* YOUR INSTRUCTIONS:
Where the data below has the string "will", return the whole line.

* DATA SHOWN:
▽

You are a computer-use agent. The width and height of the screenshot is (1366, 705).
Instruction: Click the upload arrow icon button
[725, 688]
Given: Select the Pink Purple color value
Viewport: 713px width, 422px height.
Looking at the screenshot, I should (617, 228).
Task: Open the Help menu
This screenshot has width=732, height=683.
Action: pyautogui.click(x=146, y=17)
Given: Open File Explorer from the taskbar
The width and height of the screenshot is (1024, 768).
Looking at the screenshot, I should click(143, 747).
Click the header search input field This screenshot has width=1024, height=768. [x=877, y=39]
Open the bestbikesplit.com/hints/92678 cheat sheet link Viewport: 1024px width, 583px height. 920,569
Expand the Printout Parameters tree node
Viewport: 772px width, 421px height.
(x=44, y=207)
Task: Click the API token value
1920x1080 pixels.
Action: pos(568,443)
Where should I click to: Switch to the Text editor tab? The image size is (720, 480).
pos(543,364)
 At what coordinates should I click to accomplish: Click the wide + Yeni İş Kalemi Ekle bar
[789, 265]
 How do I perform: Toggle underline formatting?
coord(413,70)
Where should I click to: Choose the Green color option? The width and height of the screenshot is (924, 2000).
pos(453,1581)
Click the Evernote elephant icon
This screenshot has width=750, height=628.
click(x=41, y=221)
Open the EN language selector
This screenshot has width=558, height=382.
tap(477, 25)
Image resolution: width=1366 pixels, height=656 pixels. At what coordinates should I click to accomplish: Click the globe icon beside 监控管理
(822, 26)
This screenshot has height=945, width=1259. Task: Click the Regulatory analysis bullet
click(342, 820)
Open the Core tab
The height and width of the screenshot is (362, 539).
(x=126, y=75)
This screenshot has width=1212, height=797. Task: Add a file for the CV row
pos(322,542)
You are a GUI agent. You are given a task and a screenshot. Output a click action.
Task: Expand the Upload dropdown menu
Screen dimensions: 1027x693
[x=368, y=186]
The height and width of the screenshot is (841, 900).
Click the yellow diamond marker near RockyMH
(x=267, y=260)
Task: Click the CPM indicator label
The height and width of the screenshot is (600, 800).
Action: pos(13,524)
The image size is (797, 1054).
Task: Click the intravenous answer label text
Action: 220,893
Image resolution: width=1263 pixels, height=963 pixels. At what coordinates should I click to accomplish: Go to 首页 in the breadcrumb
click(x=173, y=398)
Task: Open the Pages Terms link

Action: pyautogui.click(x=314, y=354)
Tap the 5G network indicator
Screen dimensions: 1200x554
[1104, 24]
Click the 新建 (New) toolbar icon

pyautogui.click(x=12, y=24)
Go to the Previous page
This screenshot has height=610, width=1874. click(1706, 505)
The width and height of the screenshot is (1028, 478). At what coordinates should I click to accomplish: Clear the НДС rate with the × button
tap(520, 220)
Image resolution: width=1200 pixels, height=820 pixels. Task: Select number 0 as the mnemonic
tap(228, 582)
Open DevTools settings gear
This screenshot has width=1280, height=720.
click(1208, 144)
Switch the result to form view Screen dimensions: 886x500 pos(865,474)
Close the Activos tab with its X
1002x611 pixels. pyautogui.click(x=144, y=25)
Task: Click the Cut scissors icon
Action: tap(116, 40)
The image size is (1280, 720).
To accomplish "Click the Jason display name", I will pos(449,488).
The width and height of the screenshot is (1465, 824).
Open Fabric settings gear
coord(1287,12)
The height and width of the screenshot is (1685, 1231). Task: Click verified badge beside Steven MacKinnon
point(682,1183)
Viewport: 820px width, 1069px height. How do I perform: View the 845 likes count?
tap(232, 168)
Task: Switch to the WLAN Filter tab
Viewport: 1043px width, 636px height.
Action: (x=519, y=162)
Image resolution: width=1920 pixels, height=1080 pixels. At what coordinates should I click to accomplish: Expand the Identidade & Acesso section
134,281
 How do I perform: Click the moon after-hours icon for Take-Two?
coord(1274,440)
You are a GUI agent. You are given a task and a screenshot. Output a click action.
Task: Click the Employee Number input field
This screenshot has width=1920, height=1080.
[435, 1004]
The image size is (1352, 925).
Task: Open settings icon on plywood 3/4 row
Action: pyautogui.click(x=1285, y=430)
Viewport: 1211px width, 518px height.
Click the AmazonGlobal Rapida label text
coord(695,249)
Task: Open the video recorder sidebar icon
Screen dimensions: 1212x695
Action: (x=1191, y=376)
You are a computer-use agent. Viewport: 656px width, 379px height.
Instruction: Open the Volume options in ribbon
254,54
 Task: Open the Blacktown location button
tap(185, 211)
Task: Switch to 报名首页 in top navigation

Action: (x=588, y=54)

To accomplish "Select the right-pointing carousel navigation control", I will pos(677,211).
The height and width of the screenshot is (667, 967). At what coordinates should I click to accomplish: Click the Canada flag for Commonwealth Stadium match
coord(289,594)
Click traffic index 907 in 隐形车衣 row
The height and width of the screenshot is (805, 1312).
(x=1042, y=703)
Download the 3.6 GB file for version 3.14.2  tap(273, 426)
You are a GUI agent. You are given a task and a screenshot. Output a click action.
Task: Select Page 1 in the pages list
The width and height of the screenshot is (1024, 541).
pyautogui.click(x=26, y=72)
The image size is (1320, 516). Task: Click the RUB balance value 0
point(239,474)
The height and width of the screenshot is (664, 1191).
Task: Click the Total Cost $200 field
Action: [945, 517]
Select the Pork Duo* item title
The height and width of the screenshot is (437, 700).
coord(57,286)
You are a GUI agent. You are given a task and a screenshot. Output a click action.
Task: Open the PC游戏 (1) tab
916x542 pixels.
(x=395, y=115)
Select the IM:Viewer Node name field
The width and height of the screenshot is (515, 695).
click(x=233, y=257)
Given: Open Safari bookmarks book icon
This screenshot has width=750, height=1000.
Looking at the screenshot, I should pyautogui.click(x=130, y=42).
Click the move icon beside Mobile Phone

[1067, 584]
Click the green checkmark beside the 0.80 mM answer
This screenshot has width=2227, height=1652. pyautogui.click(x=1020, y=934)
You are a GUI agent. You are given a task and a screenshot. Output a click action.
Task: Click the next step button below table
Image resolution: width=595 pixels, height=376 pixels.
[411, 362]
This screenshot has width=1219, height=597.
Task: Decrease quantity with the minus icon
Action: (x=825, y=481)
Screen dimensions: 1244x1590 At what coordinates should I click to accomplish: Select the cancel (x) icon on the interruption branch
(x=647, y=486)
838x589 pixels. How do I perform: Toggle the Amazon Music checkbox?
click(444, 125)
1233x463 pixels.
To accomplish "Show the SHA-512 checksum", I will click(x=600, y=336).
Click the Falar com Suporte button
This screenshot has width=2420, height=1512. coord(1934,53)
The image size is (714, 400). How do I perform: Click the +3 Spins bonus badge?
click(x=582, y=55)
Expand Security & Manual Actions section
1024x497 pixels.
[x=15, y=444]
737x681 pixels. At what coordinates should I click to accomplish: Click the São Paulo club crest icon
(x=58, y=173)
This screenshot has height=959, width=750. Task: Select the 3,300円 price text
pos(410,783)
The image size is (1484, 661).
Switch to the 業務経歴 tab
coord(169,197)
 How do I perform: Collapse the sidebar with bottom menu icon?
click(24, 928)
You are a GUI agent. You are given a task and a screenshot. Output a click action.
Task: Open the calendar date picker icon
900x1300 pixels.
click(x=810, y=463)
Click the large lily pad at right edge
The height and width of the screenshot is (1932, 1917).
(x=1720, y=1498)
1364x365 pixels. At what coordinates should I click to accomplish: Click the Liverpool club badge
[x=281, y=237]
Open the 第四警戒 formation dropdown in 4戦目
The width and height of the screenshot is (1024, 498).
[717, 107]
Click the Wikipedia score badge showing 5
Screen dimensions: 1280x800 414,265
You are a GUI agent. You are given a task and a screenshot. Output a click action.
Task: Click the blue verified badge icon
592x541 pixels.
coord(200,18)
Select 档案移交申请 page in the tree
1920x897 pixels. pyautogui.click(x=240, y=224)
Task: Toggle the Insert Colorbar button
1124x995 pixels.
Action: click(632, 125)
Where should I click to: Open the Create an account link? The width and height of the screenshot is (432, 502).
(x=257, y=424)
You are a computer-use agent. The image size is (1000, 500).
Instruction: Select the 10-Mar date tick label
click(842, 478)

△

* COMPLETED EXERCISE:
To accomplish "Click the Jason display name", I will pos(449,488).
To accomplish "Select the right-pointing carousel navigation control", I will pos(677,211).
To accomplish "Show the SHA-512 checksum", I will click(x=600, y=336).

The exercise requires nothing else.